November 16, 2010 at 11:16 PM

By: or a friend of the CAO

e-3

if a bad teacher is a friend of a CAO, watch out!

January 12, 2011 at 11:46 PM

By: Jeff Bradford

The teacher's union from a propagandist's perspective

I think this blog entry says it all, and does it elegantly: http://joyofpropaganda.wordpress.com/2011/01/07/teacher-unions-perfectly-bad-propaganda/

January 13, 2011 at 12:44 AM

By: It is no proaganda that Rhee, a TFA

Rhee and corporal punishment

taped her students mouths shut to keep them quiet and then ripped it off and their lips bled. Then she laughed about it when she shared her teaching exp with other TFAs. Yeah! That’s what just few months of taking teacher classes and then being placed with students as their (experimental) teacher will get you.

January 14, 2011 at 12:12 AM

By: Be Fair

In the Middle

Yes, the Union should protect other teachers, but we are not being honest if we are saying that E3 works well enough to get rid of all the people we know should be gone. I think we should avoid extremism, and admit that we could do a better of helping move out teachers. Not only that, I came to my job qualified; I am improving my skills - how much PD, support do we need to provide? How long do we need to provide it? Teaching is the only job where you can become qualified AFTER you get it. Some people aren't cut out to do this; once we become more "snobbish" about this, we will get more traction. On the other hand, we shouldn't throw everybody to the wolves either. There needs to be some balance.

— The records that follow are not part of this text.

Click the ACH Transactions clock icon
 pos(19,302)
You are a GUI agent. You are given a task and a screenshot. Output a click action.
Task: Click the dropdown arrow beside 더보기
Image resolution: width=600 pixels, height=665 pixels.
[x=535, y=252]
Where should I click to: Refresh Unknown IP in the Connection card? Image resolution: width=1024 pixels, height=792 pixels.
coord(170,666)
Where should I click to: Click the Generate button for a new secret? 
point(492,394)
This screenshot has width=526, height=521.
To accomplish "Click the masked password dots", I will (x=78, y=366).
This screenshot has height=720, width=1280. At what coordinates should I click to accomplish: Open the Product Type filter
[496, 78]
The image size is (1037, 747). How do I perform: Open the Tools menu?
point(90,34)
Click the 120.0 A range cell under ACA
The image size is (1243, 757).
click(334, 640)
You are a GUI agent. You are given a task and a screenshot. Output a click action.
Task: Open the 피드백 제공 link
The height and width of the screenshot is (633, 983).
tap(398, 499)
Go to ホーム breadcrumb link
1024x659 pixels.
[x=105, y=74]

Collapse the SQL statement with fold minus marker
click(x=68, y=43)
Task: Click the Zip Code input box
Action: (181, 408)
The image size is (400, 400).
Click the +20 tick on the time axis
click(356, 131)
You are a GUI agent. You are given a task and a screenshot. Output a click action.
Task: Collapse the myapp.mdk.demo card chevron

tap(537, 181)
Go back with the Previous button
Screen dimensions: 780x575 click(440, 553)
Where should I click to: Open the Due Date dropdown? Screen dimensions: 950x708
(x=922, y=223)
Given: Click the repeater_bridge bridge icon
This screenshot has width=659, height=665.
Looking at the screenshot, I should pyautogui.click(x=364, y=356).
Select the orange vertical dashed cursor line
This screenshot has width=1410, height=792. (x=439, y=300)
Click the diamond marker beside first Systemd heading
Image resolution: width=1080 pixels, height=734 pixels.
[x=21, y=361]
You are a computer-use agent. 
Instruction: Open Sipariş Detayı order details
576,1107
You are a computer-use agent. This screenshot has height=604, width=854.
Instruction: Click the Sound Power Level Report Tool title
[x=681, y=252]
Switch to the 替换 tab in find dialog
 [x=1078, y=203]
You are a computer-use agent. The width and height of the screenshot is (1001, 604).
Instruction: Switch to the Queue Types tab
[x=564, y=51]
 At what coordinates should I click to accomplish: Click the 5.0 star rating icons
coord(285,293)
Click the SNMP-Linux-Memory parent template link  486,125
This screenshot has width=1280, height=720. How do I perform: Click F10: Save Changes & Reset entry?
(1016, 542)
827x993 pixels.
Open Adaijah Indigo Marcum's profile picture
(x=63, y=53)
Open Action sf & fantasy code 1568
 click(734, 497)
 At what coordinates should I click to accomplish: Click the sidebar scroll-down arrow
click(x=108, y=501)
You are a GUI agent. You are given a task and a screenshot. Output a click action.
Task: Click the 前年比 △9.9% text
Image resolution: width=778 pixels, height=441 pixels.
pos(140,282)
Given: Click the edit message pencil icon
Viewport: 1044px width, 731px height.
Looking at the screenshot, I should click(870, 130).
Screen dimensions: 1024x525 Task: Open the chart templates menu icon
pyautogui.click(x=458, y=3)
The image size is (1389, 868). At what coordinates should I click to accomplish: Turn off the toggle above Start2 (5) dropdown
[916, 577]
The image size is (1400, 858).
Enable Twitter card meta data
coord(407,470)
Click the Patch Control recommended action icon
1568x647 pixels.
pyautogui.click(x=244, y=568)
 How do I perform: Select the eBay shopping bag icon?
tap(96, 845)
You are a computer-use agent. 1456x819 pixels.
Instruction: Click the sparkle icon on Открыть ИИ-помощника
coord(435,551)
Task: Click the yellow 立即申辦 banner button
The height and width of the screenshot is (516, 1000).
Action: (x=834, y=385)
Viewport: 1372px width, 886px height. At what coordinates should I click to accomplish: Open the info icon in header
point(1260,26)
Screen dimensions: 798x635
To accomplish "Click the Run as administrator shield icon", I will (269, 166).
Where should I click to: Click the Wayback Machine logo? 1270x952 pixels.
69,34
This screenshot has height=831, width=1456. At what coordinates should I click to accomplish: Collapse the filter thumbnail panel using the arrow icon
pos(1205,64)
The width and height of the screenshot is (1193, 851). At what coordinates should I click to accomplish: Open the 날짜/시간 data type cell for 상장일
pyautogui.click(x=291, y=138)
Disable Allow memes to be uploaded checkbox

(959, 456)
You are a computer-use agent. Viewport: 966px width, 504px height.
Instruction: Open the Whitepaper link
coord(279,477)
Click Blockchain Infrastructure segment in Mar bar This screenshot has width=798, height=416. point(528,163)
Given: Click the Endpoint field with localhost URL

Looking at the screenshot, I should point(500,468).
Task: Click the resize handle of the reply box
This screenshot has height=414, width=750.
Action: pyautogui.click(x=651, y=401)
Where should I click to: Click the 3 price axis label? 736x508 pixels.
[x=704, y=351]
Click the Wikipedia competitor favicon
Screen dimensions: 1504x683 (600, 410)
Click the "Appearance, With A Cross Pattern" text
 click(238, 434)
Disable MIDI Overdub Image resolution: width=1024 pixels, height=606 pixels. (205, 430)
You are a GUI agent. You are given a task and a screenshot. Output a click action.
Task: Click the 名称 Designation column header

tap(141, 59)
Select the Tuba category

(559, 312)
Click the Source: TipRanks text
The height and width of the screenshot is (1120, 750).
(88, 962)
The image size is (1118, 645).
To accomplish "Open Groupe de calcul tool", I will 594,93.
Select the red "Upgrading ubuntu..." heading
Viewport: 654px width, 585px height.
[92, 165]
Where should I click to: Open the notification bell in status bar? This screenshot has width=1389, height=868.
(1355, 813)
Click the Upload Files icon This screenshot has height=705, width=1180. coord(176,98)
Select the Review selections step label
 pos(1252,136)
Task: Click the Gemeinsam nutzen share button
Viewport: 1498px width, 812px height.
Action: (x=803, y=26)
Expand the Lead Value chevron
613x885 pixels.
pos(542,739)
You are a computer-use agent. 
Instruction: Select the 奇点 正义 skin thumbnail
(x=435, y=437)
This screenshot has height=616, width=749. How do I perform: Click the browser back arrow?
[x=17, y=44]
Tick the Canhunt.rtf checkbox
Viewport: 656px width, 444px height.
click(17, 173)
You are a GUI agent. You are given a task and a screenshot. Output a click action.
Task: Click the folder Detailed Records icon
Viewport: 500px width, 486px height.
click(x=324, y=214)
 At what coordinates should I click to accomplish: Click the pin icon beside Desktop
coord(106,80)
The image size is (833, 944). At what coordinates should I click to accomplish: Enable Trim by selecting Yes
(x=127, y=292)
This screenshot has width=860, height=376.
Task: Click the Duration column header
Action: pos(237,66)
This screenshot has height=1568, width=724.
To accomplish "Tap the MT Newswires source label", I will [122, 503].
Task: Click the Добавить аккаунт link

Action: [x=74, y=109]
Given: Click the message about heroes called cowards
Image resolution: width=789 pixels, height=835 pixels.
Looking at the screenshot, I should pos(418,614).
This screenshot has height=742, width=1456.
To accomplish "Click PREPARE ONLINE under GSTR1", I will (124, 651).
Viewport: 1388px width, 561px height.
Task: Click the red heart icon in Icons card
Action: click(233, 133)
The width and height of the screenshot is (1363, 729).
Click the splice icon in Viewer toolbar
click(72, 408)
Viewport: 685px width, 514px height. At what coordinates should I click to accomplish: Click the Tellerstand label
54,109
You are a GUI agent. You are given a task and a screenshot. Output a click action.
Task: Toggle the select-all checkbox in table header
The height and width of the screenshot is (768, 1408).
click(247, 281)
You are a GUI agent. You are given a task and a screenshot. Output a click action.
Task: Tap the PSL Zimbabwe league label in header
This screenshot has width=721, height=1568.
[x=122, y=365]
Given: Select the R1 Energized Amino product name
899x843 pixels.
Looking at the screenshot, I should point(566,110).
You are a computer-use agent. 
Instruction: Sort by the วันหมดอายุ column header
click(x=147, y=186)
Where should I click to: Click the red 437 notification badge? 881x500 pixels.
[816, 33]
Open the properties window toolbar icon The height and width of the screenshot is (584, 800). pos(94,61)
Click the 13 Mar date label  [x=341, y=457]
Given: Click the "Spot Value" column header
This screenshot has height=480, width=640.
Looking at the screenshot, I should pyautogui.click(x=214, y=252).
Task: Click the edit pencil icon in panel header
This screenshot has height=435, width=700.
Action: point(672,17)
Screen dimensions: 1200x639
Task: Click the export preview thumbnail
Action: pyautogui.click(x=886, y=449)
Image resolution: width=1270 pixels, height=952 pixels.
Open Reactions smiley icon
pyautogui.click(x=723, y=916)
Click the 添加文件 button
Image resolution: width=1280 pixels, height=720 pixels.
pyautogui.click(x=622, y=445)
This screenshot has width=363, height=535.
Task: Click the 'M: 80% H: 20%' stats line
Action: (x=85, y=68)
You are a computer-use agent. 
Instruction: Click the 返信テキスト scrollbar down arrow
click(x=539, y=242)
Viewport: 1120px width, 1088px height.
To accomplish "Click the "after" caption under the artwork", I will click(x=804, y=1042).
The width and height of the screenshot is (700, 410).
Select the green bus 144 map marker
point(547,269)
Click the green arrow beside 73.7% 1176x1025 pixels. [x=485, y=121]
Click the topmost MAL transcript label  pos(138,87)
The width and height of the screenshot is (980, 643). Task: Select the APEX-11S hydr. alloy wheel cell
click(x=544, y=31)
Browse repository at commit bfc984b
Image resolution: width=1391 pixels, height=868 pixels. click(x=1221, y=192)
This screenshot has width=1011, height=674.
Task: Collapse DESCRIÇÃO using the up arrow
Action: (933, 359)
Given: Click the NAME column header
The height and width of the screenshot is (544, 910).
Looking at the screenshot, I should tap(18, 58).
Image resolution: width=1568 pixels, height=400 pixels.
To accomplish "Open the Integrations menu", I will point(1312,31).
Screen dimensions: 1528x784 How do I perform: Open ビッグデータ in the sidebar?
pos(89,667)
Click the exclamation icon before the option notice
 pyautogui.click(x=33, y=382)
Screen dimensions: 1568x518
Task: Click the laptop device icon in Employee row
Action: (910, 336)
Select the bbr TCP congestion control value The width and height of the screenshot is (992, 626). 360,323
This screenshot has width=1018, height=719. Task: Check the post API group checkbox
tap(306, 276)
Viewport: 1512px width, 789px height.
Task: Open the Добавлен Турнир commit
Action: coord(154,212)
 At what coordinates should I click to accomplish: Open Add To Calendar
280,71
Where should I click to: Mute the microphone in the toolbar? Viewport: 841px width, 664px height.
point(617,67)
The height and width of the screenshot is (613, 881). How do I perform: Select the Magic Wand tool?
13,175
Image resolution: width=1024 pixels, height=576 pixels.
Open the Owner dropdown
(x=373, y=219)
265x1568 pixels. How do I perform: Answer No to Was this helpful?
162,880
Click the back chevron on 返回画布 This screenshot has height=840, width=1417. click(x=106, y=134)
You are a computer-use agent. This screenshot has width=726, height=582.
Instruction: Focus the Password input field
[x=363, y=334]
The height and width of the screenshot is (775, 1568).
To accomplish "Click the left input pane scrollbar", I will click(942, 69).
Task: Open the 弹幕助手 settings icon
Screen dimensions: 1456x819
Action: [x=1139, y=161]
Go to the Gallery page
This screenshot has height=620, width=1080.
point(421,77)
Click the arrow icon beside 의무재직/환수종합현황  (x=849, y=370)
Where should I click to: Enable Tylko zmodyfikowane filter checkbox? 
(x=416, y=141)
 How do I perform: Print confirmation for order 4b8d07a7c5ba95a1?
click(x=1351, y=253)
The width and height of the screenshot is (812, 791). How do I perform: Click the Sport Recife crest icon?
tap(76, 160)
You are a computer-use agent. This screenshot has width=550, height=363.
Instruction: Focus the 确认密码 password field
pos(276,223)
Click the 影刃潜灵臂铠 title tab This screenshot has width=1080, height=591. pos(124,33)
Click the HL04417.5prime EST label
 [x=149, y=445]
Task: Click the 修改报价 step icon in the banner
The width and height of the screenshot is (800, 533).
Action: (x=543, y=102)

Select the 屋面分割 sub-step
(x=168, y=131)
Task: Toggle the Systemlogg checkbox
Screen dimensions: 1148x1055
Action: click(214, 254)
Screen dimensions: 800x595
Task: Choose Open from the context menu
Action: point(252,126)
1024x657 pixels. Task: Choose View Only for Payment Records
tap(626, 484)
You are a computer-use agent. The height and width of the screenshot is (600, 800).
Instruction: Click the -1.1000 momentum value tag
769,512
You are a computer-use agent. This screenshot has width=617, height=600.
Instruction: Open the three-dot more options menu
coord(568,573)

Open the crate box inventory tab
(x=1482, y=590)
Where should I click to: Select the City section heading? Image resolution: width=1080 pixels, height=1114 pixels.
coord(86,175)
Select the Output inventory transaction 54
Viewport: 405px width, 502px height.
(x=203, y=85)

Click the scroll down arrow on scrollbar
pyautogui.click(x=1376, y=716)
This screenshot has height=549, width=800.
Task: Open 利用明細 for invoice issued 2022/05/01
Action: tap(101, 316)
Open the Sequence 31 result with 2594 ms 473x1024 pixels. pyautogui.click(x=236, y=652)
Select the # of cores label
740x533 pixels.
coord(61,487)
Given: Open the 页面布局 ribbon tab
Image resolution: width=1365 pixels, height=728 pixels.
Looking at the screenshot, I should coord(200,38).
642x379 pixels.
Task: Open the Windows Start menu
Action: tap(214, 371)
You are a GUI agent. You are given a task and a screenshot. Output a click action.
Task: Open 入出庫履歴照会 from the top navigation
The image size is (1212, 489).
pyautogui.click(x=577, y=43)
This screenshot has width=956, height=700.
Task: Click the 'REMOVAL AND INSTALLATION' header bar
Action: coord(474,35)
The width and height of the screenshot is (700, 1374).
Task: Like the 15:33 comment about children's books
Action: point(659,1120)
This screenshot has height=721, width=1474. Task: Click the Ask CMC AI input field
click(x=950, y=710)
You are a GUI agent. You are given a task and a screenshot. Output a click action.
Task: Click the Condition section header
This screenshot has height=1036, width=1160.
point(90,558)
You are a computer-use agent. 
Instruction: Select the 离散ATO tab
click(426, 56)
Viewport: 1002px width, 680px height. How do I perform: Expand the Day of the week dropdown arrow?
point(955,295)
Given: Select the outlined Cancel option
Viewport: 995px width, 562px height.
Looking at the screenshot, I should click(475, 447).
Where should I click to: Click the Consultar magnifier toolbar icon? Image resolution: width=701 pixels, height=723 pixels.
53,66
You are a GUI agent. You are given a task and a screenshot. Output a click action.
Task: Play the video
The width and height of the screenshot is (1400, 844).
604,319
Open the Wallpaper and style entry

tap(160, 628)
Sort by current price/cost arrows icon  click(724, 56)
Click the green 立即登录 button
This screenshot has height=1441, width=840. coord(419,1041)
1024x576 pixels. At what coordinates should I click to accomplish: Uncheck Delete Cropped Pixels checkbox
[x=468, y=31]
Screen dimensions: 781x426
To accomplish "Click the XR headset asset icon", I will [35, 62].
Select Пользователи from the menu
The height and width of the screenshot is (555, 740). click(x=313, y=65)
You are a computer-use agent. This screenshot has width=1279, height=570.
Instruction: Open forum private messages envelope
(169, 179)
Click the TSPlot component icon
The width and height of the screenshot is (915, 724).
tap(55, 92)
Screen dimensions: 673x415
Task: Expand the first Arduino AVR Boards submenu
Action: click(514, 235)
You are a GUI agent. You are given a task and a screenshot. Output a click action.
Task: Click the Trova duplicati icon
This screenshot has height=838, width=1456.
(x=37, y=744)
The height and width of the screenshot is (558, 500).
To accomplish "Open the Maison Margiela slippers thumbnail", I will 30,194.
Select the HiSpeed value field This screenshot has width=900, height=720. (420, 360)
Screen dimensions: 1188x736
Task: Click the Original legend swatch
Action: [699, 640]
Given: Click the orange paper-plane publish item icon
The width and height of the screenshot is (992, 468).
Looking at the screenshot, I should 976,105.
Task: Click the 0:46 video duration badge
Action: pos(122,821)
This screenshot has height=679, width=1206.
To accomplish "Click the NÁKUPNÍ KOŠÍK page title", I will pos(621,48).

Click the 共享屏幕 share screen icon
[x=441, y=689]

January 14, 2011 at 10:05 AM

By: With Our Permission

It's Happening

Wow. This entire debate distracts from the real agenda which is; 1. destroy tenure so,2.teachers will work 2-3 years & get out, so that eventually 3. all students will be elearners and teachers will be completely obsolete. It's cheaper, the script will never be deviated from and questioning of authority will cease to exisit. A perfect world.